PROBLEM REQUIREMENTS: Look through the entries below. Say how many lines include "computer", with nothing added.

DATASET ENTRIES:
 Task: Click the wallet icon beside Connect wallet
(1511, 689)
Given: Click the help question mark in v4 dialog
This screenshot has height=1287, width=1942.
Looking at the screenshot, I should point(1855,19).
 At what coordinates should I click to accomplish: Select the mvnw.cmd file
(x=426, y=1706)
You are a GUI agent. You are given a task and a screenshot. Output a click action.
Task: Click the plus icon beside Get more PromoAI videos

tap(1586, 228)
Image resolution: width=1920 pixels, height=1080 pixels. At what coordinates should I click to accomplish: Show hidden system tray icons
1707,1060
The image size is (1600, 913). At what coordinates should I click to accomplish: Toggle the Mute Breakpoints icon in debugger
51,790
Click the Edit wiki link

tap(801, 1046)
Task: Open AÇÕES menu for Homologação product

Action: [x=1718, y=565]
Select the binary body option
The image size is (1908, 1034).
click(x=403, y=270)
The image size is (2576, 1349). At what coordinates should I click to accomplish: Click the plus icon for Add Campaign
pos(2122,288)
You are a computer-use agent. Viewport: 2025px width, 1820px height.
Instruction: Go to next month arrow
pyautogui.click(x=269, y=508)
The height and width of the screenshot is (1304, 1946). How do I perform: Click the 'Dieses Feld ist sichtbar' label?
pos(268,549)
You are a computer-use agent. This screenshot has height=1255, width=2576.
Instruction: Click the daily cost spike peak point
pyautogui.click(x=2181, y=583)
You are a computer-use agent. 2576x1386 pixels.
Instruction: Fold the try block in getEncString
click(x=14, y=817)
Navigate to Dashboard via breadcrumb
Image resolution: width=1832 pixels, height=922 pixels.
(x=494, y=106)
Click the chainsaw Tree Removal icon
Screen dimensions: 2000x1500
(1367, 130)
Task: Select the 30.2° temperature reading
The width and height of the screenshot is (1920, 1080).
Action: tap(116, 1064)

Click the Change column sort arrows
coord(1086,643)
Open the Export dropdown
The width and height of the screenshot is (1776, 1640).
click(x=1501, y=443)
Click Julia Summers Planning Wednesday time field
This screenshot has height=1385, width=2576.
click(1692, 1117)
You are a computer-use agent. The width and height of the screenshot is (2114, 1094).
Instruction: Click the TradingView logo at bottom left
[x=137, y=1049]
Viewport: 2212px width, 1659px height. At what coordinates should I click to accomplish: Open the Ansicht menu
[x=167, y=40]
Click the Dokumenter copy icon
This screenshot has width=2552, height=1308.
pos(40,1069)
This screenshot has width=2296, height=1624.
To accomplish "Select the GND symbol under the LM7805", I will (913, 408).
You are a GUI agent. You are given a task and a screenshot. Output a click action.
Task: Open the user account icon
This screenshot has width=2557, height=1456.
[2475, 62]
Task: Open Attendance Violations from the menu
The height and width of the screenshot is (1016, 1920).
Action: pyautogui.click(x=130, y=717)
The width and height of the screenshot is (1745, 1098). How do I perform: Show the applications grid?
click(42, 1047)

ANSWER AREA: 4